We have had the human rights act which has been corrupted by lawyers, ever quick to see a nice little earner, so that in too many cases it gives rights to wrongs, if you see what I mean.

We are on the second generation of kids who cannot be disciplined in school or on the street. Any hint of a school or a resident standing up to thugs and yobs and some teacher or bloke trying to live a normal life is up on an assault charge. These rabbles know at what age the laws relating to youngsters change, they know the maximum punishment they can face and they know what the consequences are of putting up two fingers to that punishment.

We have given youngsters the option to become feral and too many have taken it. We have given them rights without any responsibility . We have given them all manner of rights they have neither earned nor deserve or even needed.
Kids know they can do as they like and not only will there be no real consequences but they will even be protected from anyone who tries to stop them. All these rights yet we deny them, or, just as bad, allow them to deny themselves that most basic of rights, education.

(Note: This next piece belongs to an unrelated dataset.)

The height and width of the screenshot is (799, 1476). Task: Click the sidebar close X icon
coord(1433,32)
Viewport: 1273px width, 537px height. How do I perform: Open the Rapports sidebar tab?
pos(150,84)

We now have kids breeding among themselves who were born into households where no one has worked in two generations and where marriage is about as common as a tap dancing donkey. A baby is seen not only as a right of passage it is also regarded as a valuable asset. It puts a teenage mum with no job or income right up there with a winning ticket in the housing list. It buys them a home paid for by the state and no end of extra allowances and benefits.

Marriage is positively discouraged by a benefits and tax system which makes it financially advantageous not to be married all aided by New Labour politicians, like George Orwell's Napoleon in Animal Farm, spouting that all relationships are equal, despite every study saying the opposite.

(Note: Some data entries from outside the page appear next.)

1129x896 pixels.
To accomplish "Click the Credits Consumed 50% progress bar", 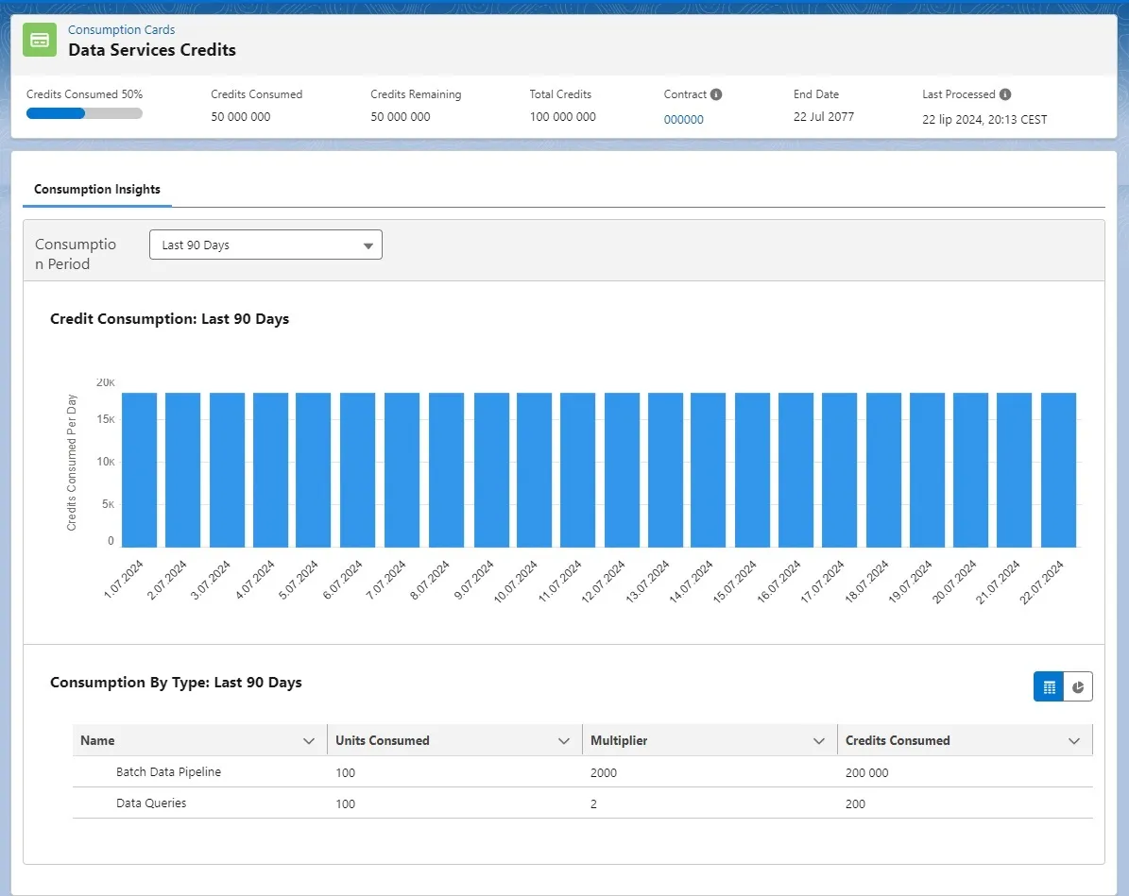I will coord(84,112).
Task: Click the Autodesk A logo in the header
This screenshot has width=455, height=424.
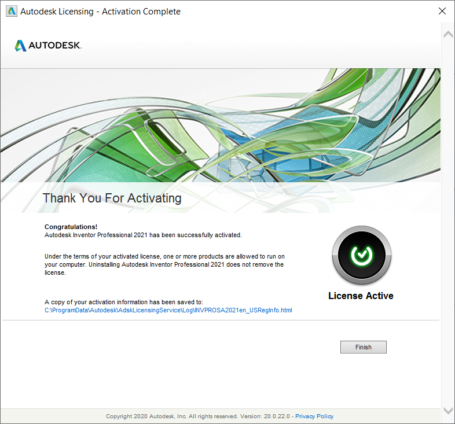Action: pyautogui.click(x=20, y=46)
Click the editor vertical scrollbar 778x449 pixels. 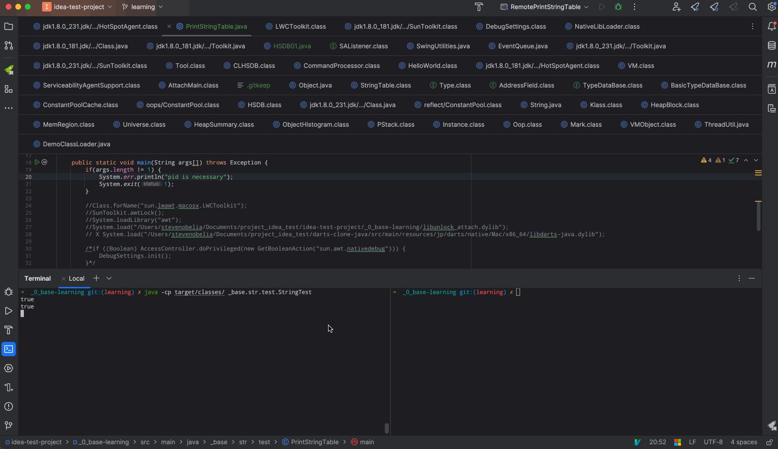[758, 216]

We teach sex education almost before kids can walk, have a teenage pregnancy rate through the roof and a generation growing up where there is little respect for women or indeed relationships.

Where once sons might have followed fathers and grandfathers down the pit, into the factory, the mill or shop, now they follow them on to benefits. Benefits is not only a career option it is a family business with many on benefits having a higher disposable income than many people who are putting in an honest day's work.

Amid all the talk of people working longer and contributing more to their pensions no one seems to dare to mention those who contribute nothing yet receive everything.

This did not come about by accident. Political parties are only interested in power and taking control again of the benefits system could lose a lot of votes among those who see a regular, reasonable income from the state as their human right.

The bills for years of buying votes with benefits, the money coming from those paying tax and national insurance in the hope of a decent retirement - is now having to be paid.

I have no sympathy for the looters and anyone who believes that this is some sort of political protest or social comment needs their bumps read. It was thieving and thuggery.

But somewhere along the line successive governments have got to accept some responsibility. Buying votes with benefits, social tinkering with things politicians know nothing about, has led to a generation robbed of dignity, community, hope and ambition. Government has created an underclass who have no respect for themselves or for others.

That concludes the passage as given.